Go to Control Panel\All Control Panel Items\Power Options\Edit Plan Settings\Change Advanced Power Settings, then go to the "Processor" section and set it's maximum state to 5% (or something else). It works only if your processor supports dynamic multiplier change and ACPI driver is installed correctly.
Run Task Manager and set processor affinity to a single core (or whatever number of cores you want) for your browser's (or any other's) process. Not a best practice for browsers, because JavaScript implementations are usually single-threaded, but, as far as I see, modern browsers actually DO use multiple cores.
There are a few different methods to accomplish this.
If you're using VirtualBox, go into the Settings for the VM you want to slow the CPU speed for. Go to System > Processor, then set the Execution Cap. The percentage controls how slow it will go: lower values are slower relative to the regular speed. In practice, I've noticed the results to be choppy, although it does technically work.
It is also possible to set the CPU speed for the whole system. In the Windows 10 Settings app, go to System > Power & Sleep. Then click Additional Power Settings on the right hand side. Go to Change Plan Settings for the currently selected plan, then click Change Advanced Power Plan Settings. Scroll down to Processor Power Management and set the Maximum Processor State. Again, this is a percentage. Although this does work, I find that in practice, it doesn't have a big impact even when the percentage is set very low.
If you're dealing with a videogame that uses DirectX or OpenGL and doesn't have a framerate cap, another common method is to force Vsync on in your graphics driver settings. This will usually slow the rendering to about 60 FPS which may be enough to play at a reasonable rate. However, it will only work for applications using 3D hardware rendering specifically.
Finally: if you'd rather not use a VM, and don't want to change a system global setting, but would rather simulate an old CPU for one specific process only, then I have my own program to do that called Old CPU Simulator.
The main brain of the operation is a command line tool written in C++, but there is also a GUI wrapper written in C#. The GUI requires .NET Framework 4.0. The default settings should be fine in most cases - just select the CPU you'd like to simulate under Target Rate, then hit New and browse for the program you'd like to run.
https://github.com/tomysshadow/OldCPUSimulator (click the Releases tab on the right for binaries.)
The concept is to suspend and resume the process at a precise rate, and because it happens so quickly the process will appear to just be running slowly. For example, by suspending a process for 3 milliseconds, then resuming it for 1 millisecond, it will appear to be running at 25% speed. By controlling the ratio of time suspended vs. time resumed, it is possible to simulate different speeds.
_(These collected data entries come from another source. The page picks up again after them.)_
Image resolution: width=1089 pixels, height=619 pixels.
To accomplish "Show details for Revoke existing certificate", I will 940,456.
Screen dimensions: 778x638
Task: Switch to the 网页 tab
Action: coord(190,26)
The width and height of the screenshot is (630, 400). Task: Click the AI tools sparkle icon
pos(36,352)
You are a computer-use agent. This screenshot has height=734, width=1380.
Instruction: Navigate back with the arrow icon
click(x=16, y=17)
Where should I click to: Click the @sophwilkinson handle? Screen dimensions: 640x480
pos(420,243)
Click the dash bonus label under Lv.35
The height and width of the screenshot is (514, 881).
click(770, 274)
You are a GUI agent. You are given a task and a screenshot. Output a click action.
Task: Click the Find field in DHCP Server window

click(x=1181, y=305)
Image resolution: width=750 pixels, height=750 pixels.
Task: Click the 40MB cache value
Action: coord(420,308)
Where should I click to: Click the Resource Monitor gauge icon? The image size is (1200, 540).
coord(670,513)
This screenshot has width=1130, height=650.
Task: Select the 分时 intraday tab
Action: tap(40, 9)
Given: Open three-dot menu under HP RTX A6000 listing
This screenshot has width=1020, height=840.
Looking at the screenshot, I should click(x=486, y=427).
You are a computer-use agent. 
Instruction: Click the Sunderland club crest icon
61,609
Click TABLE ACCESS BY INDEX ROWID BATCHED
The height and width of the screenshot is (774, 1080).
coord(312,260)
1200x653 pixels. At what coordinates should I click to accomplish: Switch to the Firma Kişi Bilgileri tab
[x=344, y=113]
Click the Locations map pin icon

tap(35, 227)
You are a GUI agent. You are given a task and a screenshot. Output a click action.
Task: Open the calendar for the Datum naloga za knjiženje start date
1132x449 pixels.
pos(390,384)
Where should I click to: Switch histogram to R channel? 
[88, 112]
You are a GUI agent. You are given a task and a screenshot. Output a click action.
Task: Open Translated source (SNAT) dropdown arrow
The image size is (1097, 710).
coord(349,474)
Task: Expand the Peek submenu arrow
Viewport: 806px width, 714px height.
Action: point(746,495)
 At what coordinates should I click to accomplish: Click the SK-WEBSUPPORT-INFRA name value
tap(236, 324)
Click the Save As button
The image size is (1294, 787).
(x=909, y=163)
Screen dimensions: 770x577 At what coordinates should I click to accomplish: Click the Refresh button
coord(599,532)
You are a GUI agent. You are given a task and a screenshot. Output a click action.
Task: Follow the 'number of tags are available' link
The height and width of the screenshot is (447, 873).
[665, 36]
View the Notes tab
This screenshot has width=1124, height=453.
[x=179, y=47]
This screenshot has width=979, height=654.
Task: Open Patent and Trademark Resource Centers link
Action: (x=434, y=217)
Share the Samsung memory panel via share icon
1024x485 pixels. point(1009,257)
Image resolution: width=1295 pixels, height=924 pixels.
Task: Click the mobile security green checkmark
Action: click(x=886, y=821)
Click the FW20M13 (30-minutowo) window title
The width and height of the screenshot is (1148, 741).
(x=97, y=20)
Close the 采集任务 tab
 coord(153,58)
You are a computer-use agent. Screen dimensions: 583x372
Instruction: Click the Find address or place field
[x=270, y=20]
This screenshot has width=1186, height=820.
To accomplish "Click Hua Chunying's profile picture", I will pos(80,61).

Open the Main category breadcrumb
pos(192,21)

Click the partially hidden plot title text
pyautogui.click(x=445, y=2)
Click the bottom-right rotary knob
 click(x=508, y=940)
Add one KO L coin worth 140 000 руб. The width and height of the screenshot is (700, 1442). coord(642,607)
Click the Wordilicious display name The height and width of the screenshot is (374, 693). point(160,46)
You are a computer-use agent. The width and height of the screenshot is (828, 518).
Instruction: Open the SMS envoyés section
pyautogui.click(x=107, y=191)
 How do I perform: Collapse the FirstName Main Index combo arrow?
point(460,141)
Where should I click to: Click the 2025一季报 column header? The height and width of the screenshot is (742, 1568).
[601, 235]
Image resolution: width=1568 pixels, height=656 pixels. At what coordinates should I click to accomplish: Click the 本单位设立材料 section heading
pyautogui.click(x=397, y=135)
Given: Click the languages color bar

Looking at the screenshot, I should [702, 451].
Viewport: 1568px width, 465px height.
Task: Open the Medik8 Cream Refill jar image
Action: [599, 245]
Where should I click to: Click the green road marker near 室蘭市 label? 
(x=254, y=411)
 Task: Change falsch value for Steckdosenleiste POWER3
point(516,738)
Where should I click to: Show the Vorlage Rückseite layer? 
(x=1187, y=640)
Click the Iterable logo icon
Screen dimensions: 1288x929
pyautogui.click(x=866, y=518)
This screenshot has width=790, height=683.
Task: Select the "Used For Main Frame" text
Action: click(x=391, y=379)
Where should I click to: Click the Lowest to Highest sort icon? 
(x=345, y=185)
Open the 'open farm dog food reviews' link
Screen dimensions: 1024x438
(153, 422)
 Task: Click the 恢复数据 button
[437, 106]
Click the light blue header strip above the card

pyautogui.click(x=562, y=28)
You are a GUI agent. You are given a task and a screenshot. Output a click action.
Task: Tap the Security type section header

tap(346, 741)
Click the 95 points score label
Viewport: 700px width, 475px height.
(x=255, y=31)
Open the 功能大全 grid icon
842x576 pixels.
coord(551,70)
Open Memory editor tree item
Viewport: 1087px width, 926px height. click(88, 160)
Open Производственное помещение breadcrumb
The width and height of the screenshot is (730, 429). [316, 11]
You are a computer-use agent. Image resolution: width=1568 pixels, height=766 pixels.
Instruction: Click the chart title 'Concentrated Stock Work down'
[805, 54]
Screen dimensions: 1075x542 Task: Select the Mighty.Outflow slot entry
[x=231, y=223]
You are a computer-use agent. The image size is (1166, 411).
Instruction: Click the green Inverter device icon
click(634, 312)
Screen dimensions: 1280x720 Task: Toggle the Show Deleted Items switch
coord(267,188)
This is completely API agnostic (it doesn't hook DirectX, OpenGL, etc. it'll work with a command line program if you want.)
Old CPU Simulator does not ask for a percentage, but rather, the clock speed to simulate (which it calls the Target Rate.) It then automatically determines, based on your CPU's real clock speed, the percentage to use. Although clock speed is not the only factor that has improved computer performance over time (there are also SSDs, faster GPUs, more RAM, multithreaded performance, etc.) it's a good enough approximation to get fairly consistent results across machines given the same Target Rate. It also supports other options that may help with consistency, such as setting the process affinity to one.
It implements three different methods of suspending and resuming a process and will use the best available: NtSuspendProcess, NtQuerySystemInformation, or Toolhelp Snapshots. It also uses timeBeginPeriod and timeEndPeriod to achieve high precision timing without busy looping. Note that this is not an emulator; the binary still runs natively. If you like, you can view the source to see how it's implemented - it's not a large project. On my machine, Old CPU Simulator uses less than 1% CPU and less than 1 MB of memory, so the program itself is quite efficient (unlike running intensive programs to intentionally slow the CPU.)